[[ DATASET RECORDS, beginning ]]
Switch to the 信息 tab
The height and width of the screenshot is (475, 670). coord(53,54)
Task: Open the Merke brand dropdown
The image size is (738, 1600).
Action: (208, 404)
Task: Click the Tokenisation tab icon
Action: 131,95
[[ DATASET RECORDS, end ]]
TASK :: Each line above should be reproduced exactly, with nothing omitted.

ANSWER BELOW ::
Switch to the 信息 tab
The height and width of the screenshot is (475, 670). coord(53,54)
Task: Open the Merke brand dropdown
The image size is (738, 1600).
Action: (208, 404)
Task: Click the Tokenisation tab icon
Action: 131,95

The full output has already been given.